El problema que denominamos popular y cotidianamente de los "vendedores callejeros", de productos que llamamos elegantemente "informales", para evitar la palabra "ilegales", las connotaciones delincuenciales que conlleva y los inconvenientes y daños que generan a los transeúntes, porque se apropian de un espacio público, ni qué decir a los comerciantes que encuentran competidores ilegales y privilegiados que no tienen que pagar local ni impuestos ni gastos.
Se ha discutido mucho al respecto y se ha avanzado poco, aplicando escasas, breves e inútiles medidas para salvaguardar el interés de la mayoría, como proclama la Constitución, que cada día parece menos nacional y más remota, mientras que autoridades nacionales y regionales se tiran la pelota tatá, como si todo el año fuera San Juan.
Y aquí cabe plantearse el tema central que debería preocupar a las instituciones nacionales: ¿quién alimenta este mercado gigante, que suma minúsculos vendedores, que ocupa gran parte de los espacios urbanos, desde los semáforos pasando por las principales esquinas hasta las más concurridas arterias de las ciudades, que invade comercios y mercados?
Es fácil comprobar que pululan los vendedores de frutas y verduras, con mercaderías semejantes y de la misma procedencia, con un ejército de vendedores entrenados, de acuerdo a su gesticulación y verba "marquetinera", en la misma escuela.
Las calles del centro, donde se desarrolla principalmente la actividad pública y privada, ofrecen mercaderías semejantes, en cantidad que escapa a la posibilidad de "vendedores" que proclaman su "pobreza" como argumento para seguir exigiendo esa privilegiada "licencia para delinquir". Basta que llueva para que un diluvio de paraguas aparezca en todas las esquinas, ofertados al transeúnte a precio de baratija. Basta que el verano asome sus calores para que aparezcan en todas las calles verdaderos escaparates de artículos para disfrutar en las piletas a precios muy inferiores a los del mercado.

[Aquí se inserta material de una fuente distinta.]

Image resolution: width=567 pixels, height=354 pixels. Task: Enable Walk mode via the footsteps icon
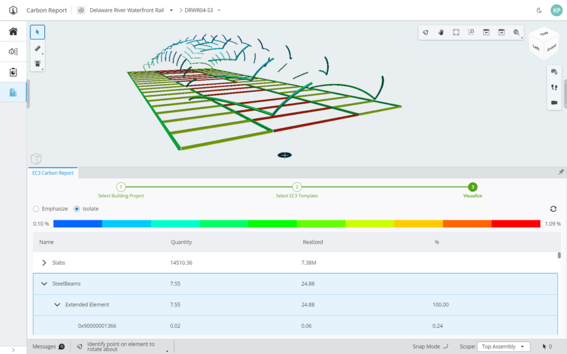tap(554, 87)
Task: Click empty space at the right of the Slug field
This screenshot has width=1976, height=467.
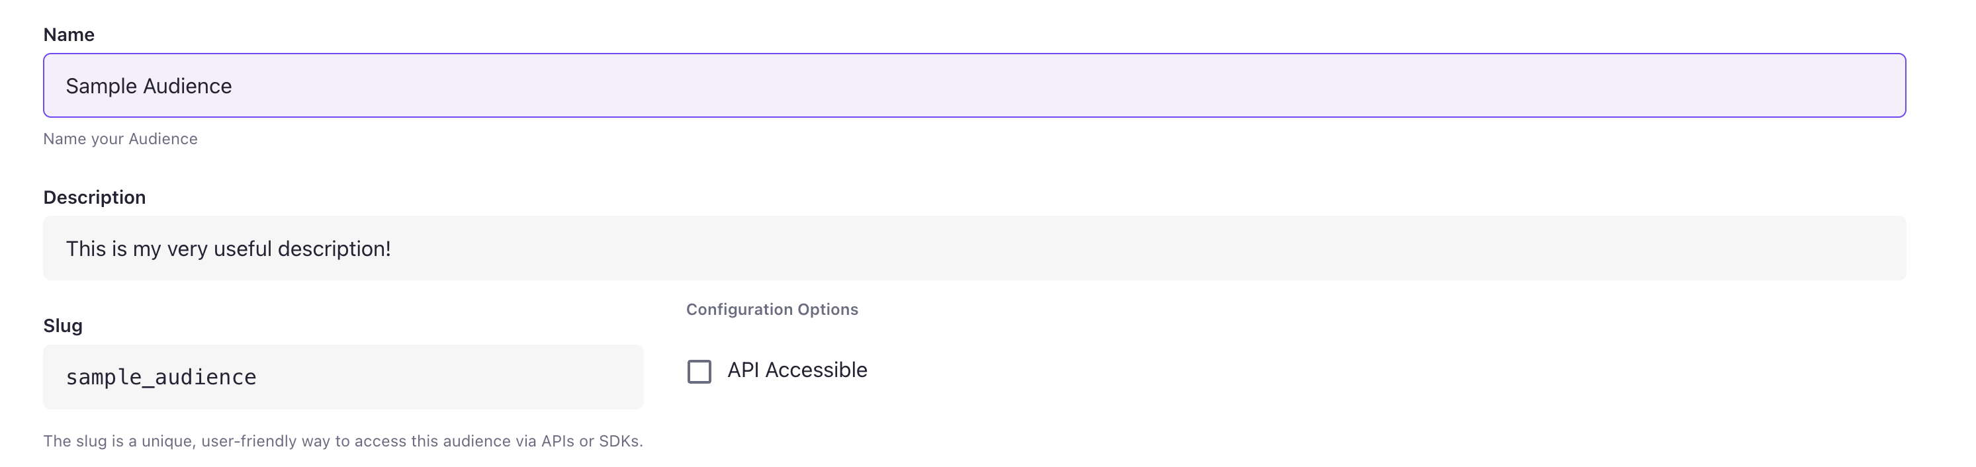Action: [x=537, y=377]
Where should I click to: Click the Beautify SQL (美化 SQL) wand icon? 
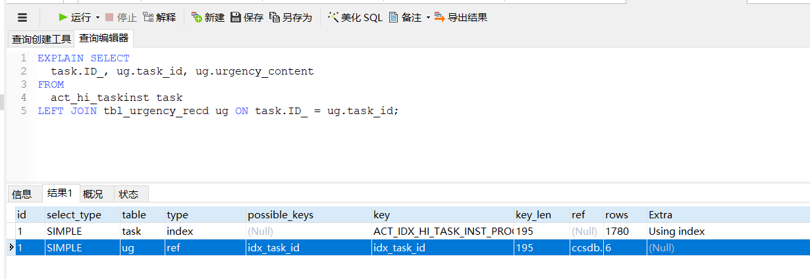(x=333, y=17)
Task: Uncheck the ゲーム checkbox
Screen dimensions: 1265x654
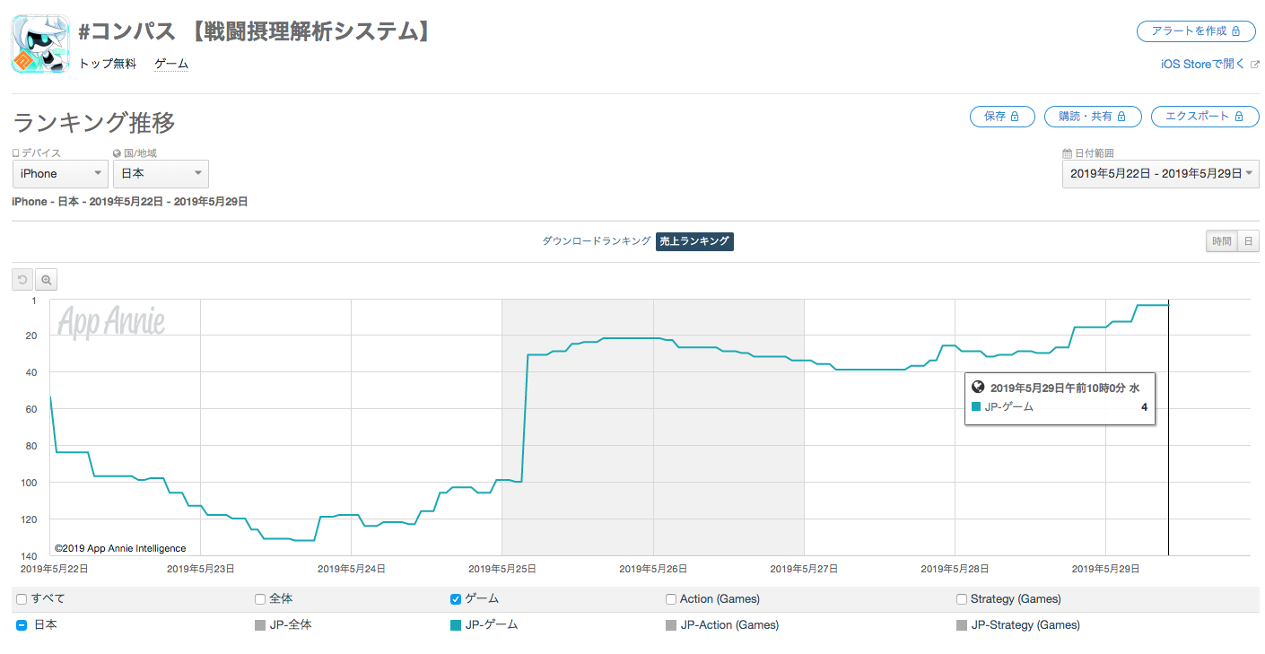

Pero no se trata solo de productos coyunturales; artículos de toda índole, con marcas evidentemente falsificadas, se pueden adquirir a precios irrisorios, a escasos metros del Ministerio de Hacienda o del mismo Palacio de Justicia, donde Astrea, más que nunca, se hace la ciega.

Desde un gigantesco contrabando de azúcar, descubierto no hace mucho por instituciones oficiales, desaparecido luego por arte de magia, hasta el recientemente confiscado contrabando de armas de guerra, todo indica que el aparato "mau" es probablemente una de las industrias más prósperas del país, aunque la que menos aporta, al menos oficialmente hablando, al Estado paraguayo y menos beneficios acarrea, salvo el de sostener a un contingente de desocupados.
Un análisis mínimamente realista del fenómeno de las ventas ilegales al por menor y al por mayor, a la que la cultura paraguaya se ha adaptado por la costumbre de tener al alcance, a la vista del ciudadano común y de las autoridades, cómo el contrabando se exhibe, con descarada ostentación en la vía pública, en centros comerciales, mercados y por los más modernos sistema de comunicación.
Y aquí cabe hacer una disquisición: y cuando se habla de Estado, hay que hablar de las instituciones en general que gobiernan y administran un país. No es una abstracción, sino una serie de aparatos que deberían sumar, aunque generalmente restan.
Cuando se realizan acciones concretas o se convoca a una campaña desde la cabeza, en vez de generarse una reacción solidaria de las instituciones, empieza el juego de pasarse las responsabilidades, de dilatar las acciones.
Lo más obvio de todo es que este aparato no es una cuestión de paseros ni de quiosqueros, de vendedores callejeros ni fruterías al aire libre, sino un aparato gigante, donde, como es fácil constatar cuando se producen intervenciones importantes y exitosas, hay inversiones millonarias, que, entre otras cosas, logran evadir con facilidad los controles, sin duda "aceitándolos", financiando pequeños vendedores que ejercen presión, y aprovechándose de esa cualidad de los administradores públicos, que anteponen conveniencias personales y políticas, perfeccionada con las décadas de practicar la ley del ñembotavy, es decir, de desentenderse de los problemas para evitar desgaste político, repartiendo complacencia y, si es posible, obteniendo algún beneficio.
De esta manera, el gigante sigue invisible y sigue robando al país.